WRITTEN REQUEST: Edit the rows below by changing "Click" to "Tap" wherever it appears, keeping everything else the same. Leave the pictures out of your answer.

====== MATERIAL

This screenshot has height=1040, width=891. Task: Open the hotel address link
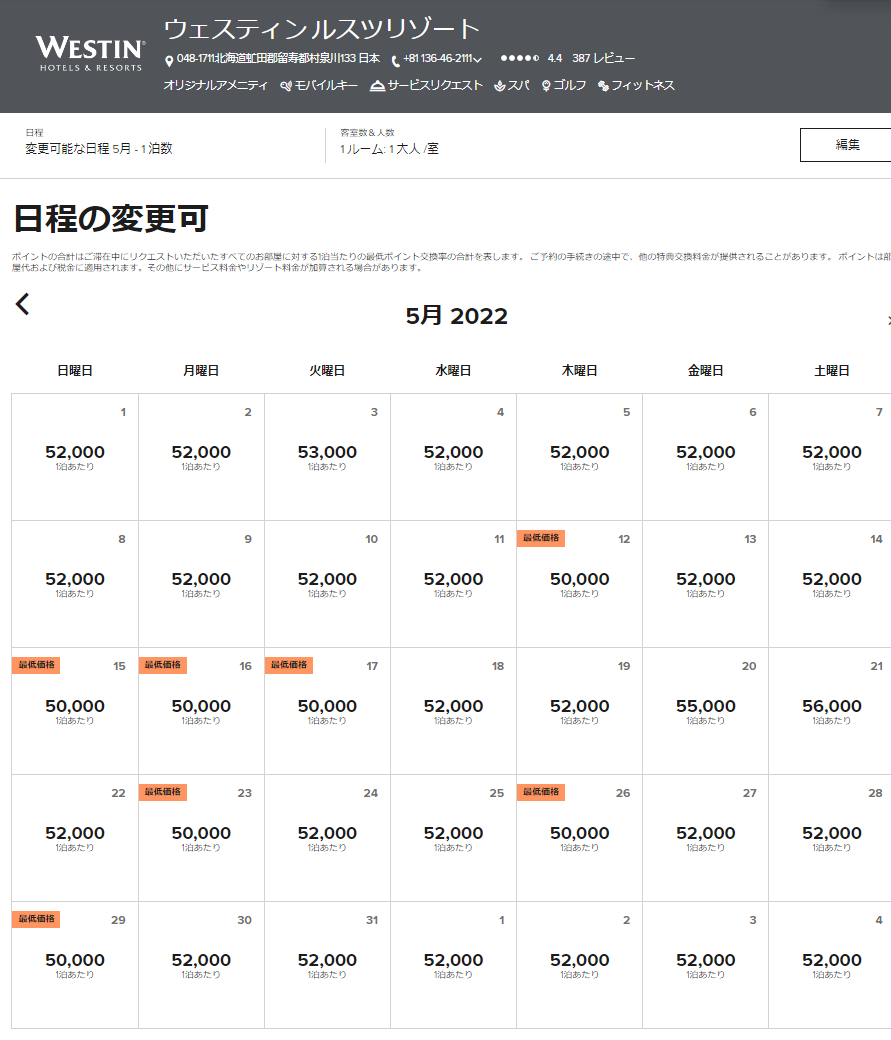point(278,59)
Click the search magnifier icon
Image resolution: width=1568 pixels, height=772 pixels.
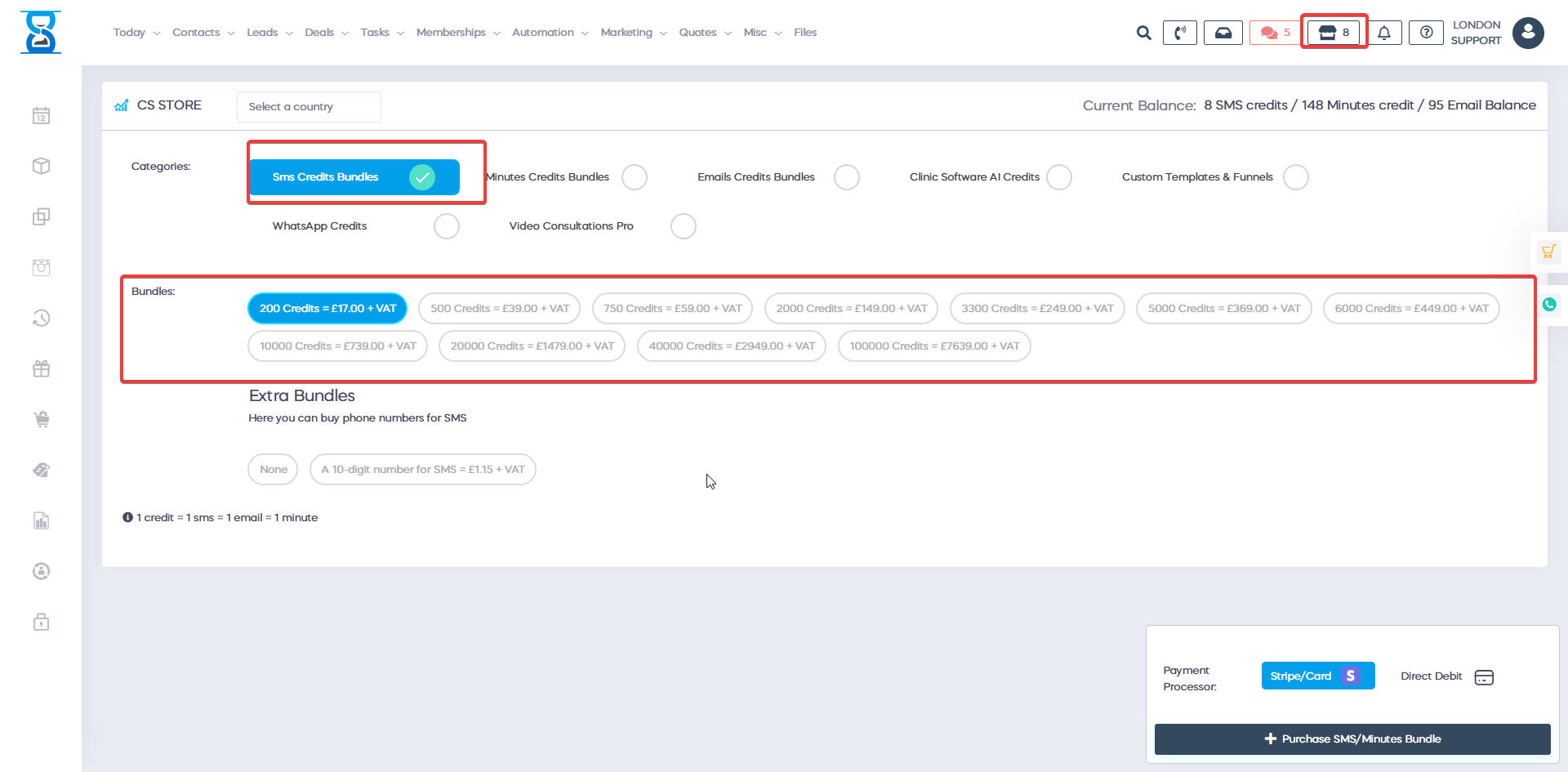[1143, 33]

============

THE REPLY:
This screenshot has height=1040, width=891. Task: Open the hotel address link
point(278,59)
Tap the search magnifier icon
Image resolution: width=1568 pixels, height=772 pixels.
[1143, 33]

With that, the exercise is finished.